**** RECORDS FOR THIS EXERCISE ****

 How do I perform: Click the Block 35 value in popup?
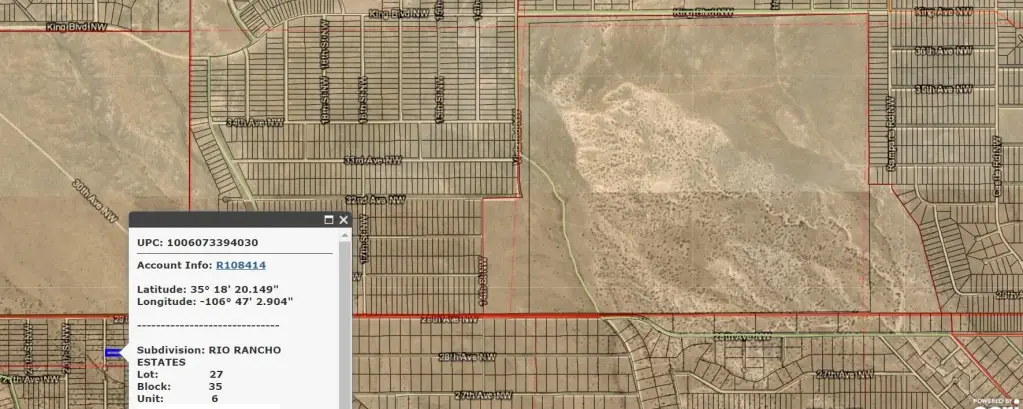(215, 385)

****
**** RECORDS FOR THIS EXERCISE ****

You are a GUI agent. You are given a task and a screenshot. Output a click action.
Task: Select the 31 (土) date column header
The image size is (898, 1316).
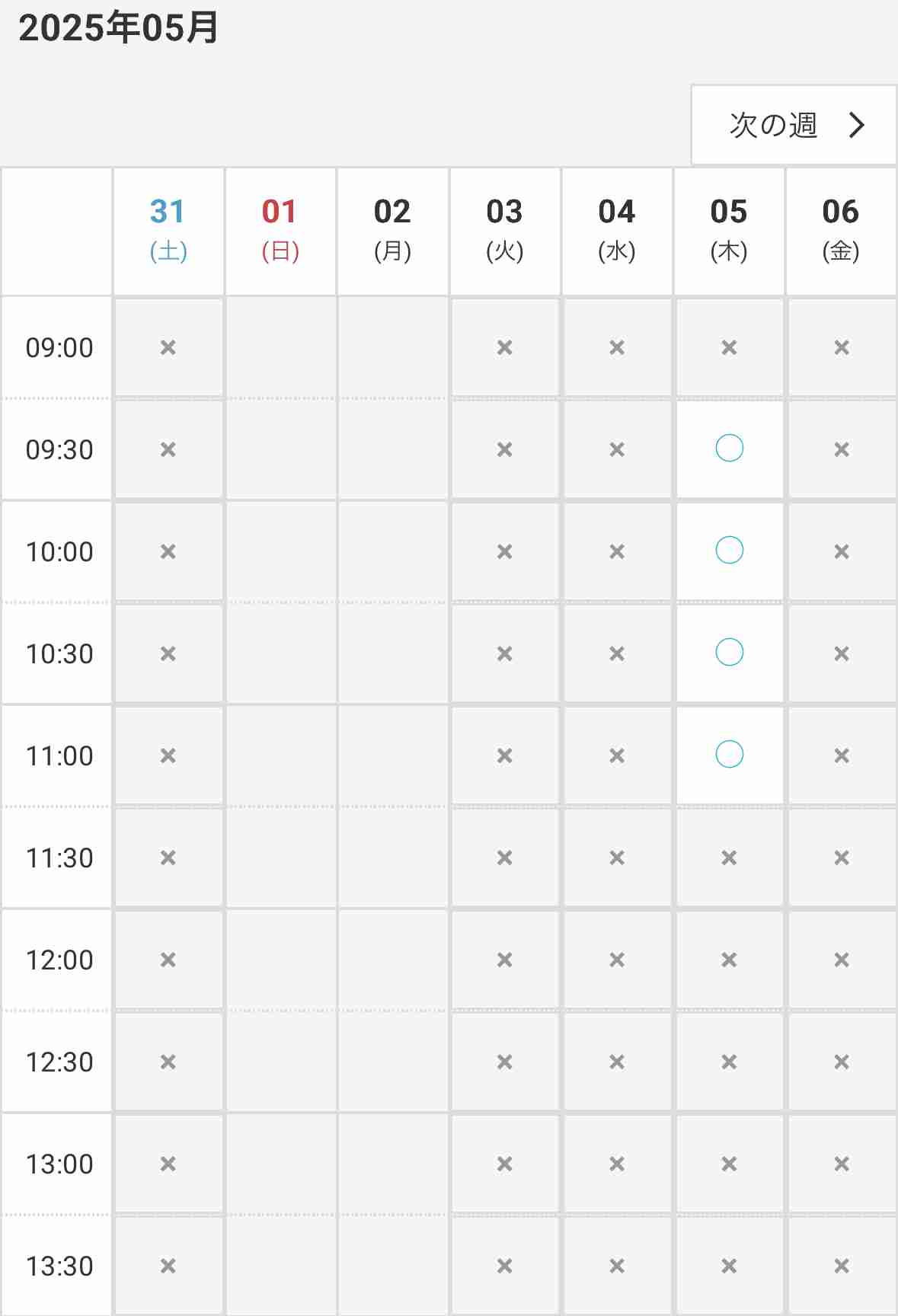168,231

****
**** RECORDS FOR THIS EXERCISE ****

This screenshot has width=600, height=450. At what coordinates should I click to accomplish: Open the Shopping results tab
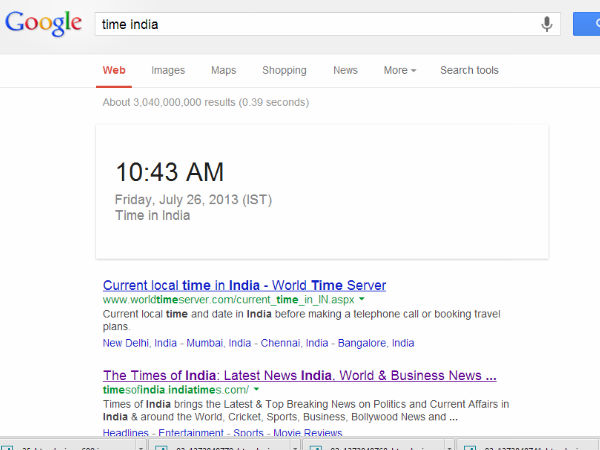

****

TASK DESCRIPTION >>
Locate every line of the data above that contains the string "screenshot", matching case exactly, and copy each such line in full.

THE RESULT >>
You are a GUI agent. You are given a task and a screenshot. Output a click action.
This screenshot has width=600, height=450. At what coordinates should I click to accomplish: Open the Shopping results tab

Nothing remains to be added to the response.